The Apis Cipher

Demonstrated here is my own variation on the classic Caesar Cipher. It makes use of couple of different tricks to obscure the message further than its inspiration, including using some ideas from ROT13 and the A1Z26 ciphers.

See if you can try figure out how it’s working!

Why

I just think ciphers are neat! I don’t care that they’re “cryptographically weak”, they’re cool! Hiding text in plain sight is cool! Furthermore, I think there’s a lot of room for creativity in the cipher space. Take the Apis cipher for instance. It’s a combination of my favorite ciphers, but with my own personal spin. And with that personal spin it becomes more difficult to crack that just any old Caesar cipher

Limitations

To save time on developing this, the cipher does have a few limitations at the moment. That said, future developments could see these limitions resolved. The most critical of these limitations is that, at this time, the cipher cannot handle any characters other than [A-Z]. It could be done, but then I may have to have the code be longer than one line ;)

Explanation

Hover, or tap, below for a full explanation of how the cipher works.

Expand for an explanation
  1. Split the string on spaces.
  2. For each word:
    1. Generate a key value between 0 and 25.
    2. Split the word into individual letters.
      • If the index of the letter in the word is even, left shift the letter key number of places.
      • If the index of the letter in the word is odd, right shift the letter key number of places, but return it’s numerical position in the alphabet instead (a:0 z:25).
      • Append the result to the return string
    3. Append the result to the final string

Un-minified version of the script can be found here.

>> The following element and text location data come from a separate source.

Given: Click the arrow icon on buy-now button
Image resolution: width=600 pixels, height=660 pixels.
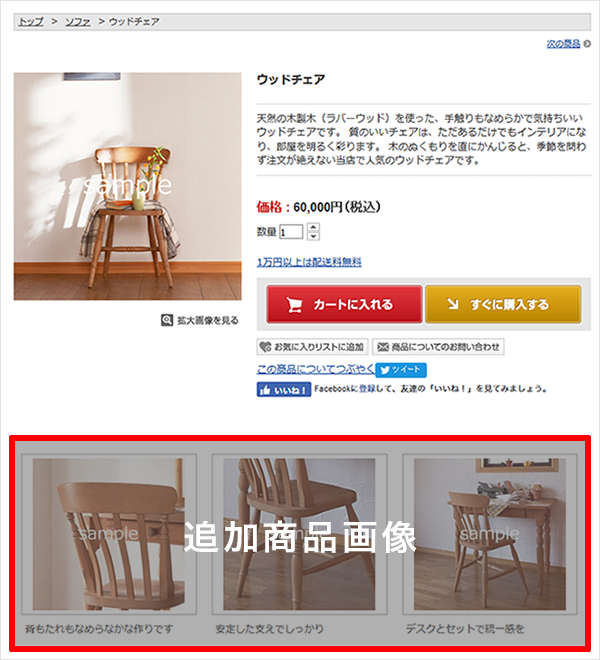Looking at the screenshot, I should coord(453,303).
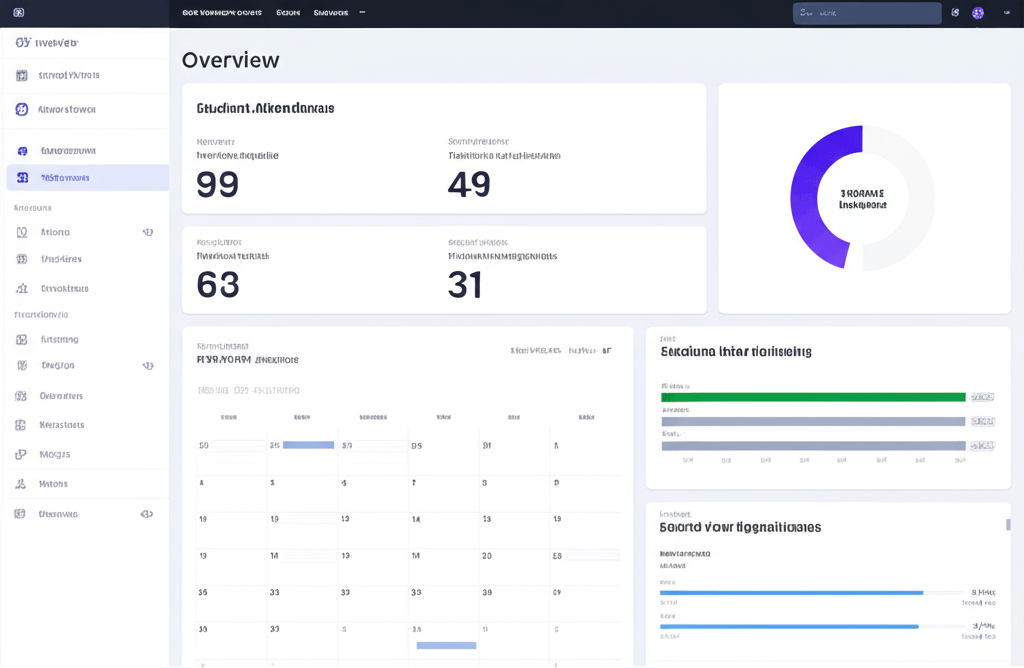Screen dimensions: 1024x668
Task: Open the "Skoan" menu in the top bar
Action: click(x=288, y=13)
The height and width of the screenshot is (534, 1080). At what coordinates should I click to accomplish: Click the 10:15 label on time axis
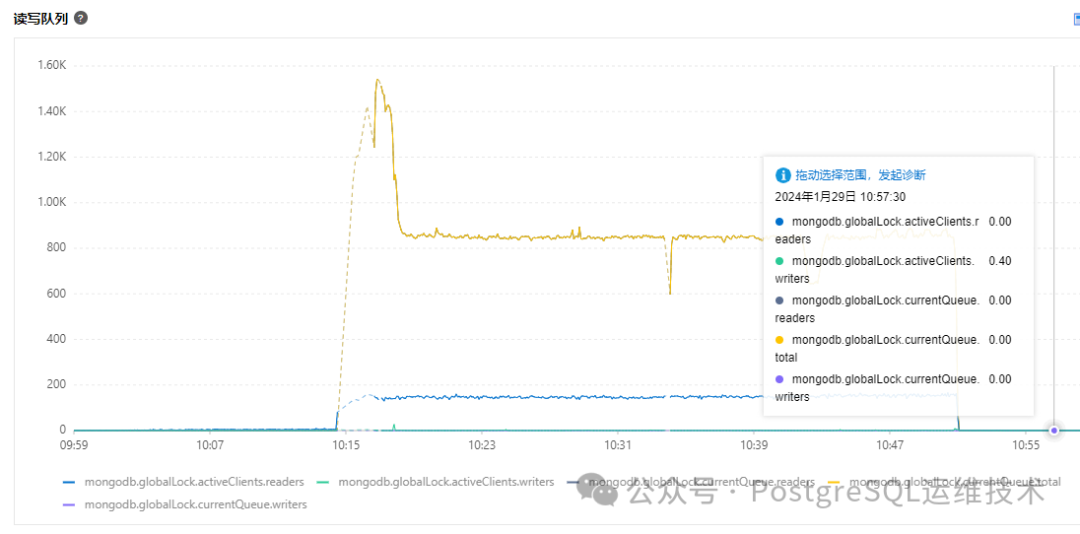346,446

This convoluted process achieves two major goals to avoid being cracked. Firstly, the attacker could falsely assume that the key is a part of the plaintext, and in doing so would be delayed or thwarted in their attempt to find the key. Secondly, by shifting every other letter in a different direction the plaintext is further obfuscated from standard cipher decoding methods. All that said, I’m unsure how this would process holds up to more advanced decoding methods, such as frequency analysis. I believe, though, that changing the key every word may be sufficient in preventing this from becoming trivial to analyze.